Not Your Parents' 'Course Content Delivery'

For years, the phrase “delivering course content” has set my teeth on edge. It evokes the idea that a college or university is a store where you buy things that then make you smart. It also evokes the resulting system of monetization of knowledge that higher education uses--seat time and credits as knowledge units for students to buy as they are parceled out in tiny bits over four years. Using the phrase “delivering course content” seems to signify that you sympathize with or at least understand the business model of higher education and so you sound smart. I have heard corporate reps use this phrase proudly as a signal that publishers and IT vendors fully understand this business model, know how to talk the talk, and eagerly work to support it. It is the assembly line model of learning. And, of course, as we all should know by now, it’s a bunch of bunk. Our language and our business model have led us down a century-long benighted path toward an illusory approach to teaching and learning.

There are indications that a majority of employers are increasingly unhappy with the “products” (yes, more assembly-line speak) of this approach. Why would that be a surprise? What’s wrong with the way we do things now?

In a typical college course, students are organized to compete for grades individually; they may study together and do the occasional team project, but when it comes to crunch time--the test--it’s all individual performance.

In this typical course, students start the course with the tacit understanding that the knowledge domain the course represents is important; it must be because it’s in the curriculum. Moreover, through assignments, students also tacitly understand that the problems presented in the assignments represent the best way to think and discover in that knowledge domain. In other words, the most fundamental critical thinking (why are we doing this work and why is it important?) has been done for them.

Tests determine the grade, and students know that the best answers will be those that mirror how the instructor thinks and talks. Therefore, students learn to analyze not the knowledge domain so much as how the instructor presents the knowledge domain.

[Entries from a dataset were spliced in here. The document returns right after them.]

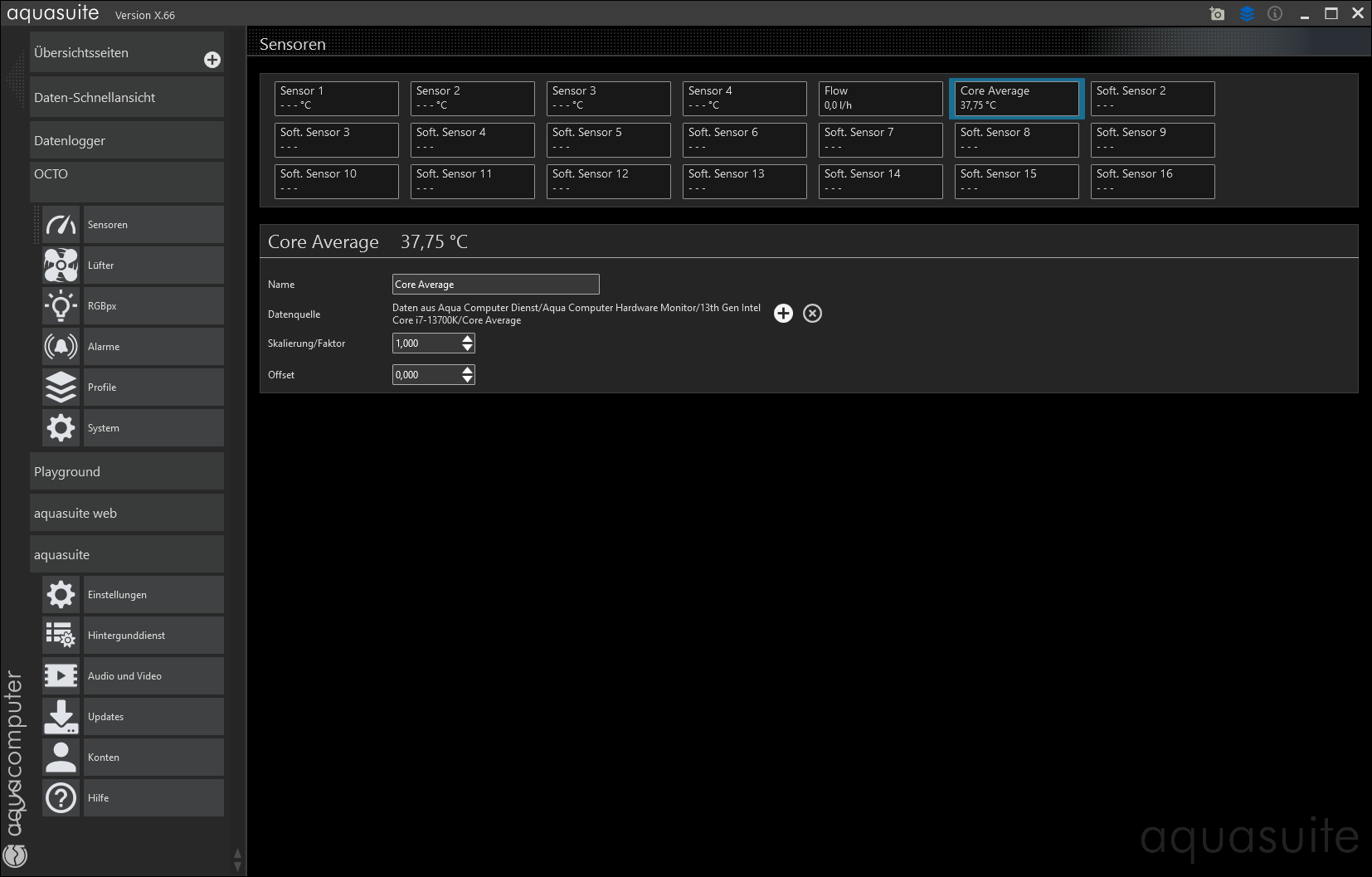Click the Name input field

click(x=495, y=285)

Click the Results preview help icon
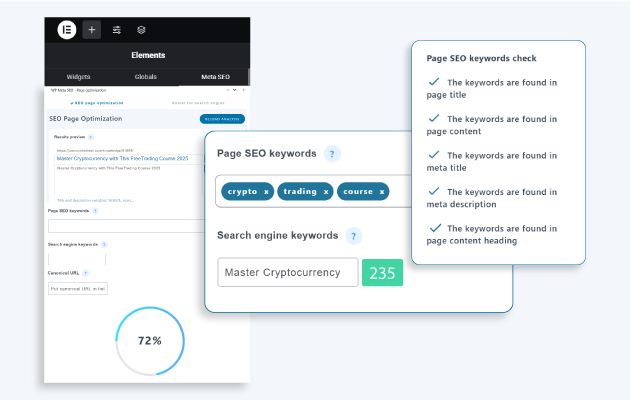click(91, 137)
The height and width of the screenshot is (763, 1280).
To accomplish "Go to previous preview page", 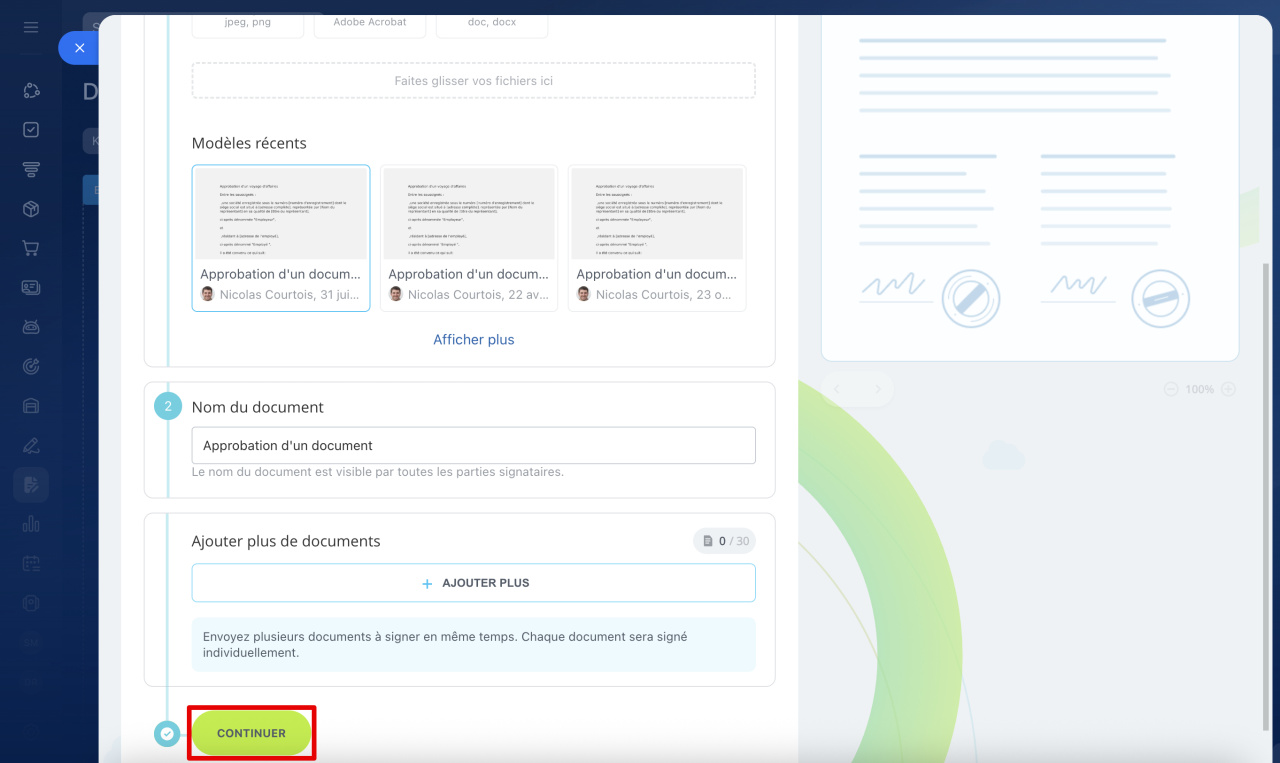I will [839, 390].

The course, in most cases, is only about how one knowledge domain understands the world. Students are then left with a compartmentalized map of knowledge. This is not 6 characters in search of an author; this is 40 courses in search of coherence.

The cost of commoditizing knowledge is college graduates who know little of the world, have little experience working on real problems, have little sense of the value of the different approaches to knowledge or their connections, have insufficient collaborative skills, but are skilled at pleasing the person in power as a way to get by. Pre-packaged knowledge--“the delivery of course content”--has never served us well, except as a business model for higher education, but now, in the digital age when this business model can no longer control how people learn, it is fraying at the edges.

The “delivery of course content,” or the commoditization of knowledge, must be re-thought in this century. This approach might have collapsed on its own anyway, but the digital age has changed the playing field in so many ways, the collapse is happening faster. Fortunately, an alternative model beckons. Digital tools don’t have the limitations of paper-based tools, nor do classroom walls block out the world any longer. It is now easier to provide more authentic and experiential learning for undergraduate students.

This is a familiar claim and, although it is true, many faculty members--perhaps most faculty members--are left with wonder about how to change their courses and how to change the way they teach on their own initiative. If the entire system is still dominated by the outworn mantra “delivery of course content,” still constricted by the terror of plagiarism (plagiarism is not the problem; the current commodity model is the problem), still instilling expectations from parents, students, and administrators that they continue to “deliver course content” as always, then how and why would they try to change?

Individual faculty members, except those early adopters and pioneers who seek risk, don’t feel they can buck the system. A system that has developed over a millennium cannot change in a few decades, except in response to a catastrophe, and we all certainly hope that no such catastrophe occurs.

So, we look instead for small steps in the right direction. Looking at the design of assignments can be one of those small steps. How can we build in elements of critical thinking? How can we get away from rote assignments? How can we start thinking of assignments as data that will be put into databases (freeing us from the severe practical restrictions of paper-based assignments)?

Consider:

- Assignments can include more than one “deliverable.” An assignment can include evidence of the brainstorming or planning phase of the work, the work itself, and an informal reflection on the work.

- Assignments can be part of a larger coherent structure: For example, clusters of assignments aimed at developing a particular critical thinking skill that can be reviewed by the student and commented on at several points in the semester.

- The overall goal of the assignments could be not “covering the content,” but developing critical thinking skills in that particular field.

- A capstone assignment: Students review their own work during the semester and describe how they’ve grown or changed as a learner in that field during the course.

Re-thinking assignment design is popping up everywhere. Using online tools allows students to use not only pre-packaged knowledge, but to use their own work (because it’s now possible) as the content: The real work of the course is for faculty members to help students create the content of the course. Content does not pre-exist the course; it is not fixed; nor is it entirely the work of others.

Education is about change. Students learn to think like a physicist or an historian over the course of a few years. With digital tools, both faculty and students can gather more evidence of the change. With evidence of change, whole new perspectives open. The most memorable part of a course may be seeing how you yourself have changed during that course.

We now have the luxury of being imaginative in design of assignments. Let’s take this one small step.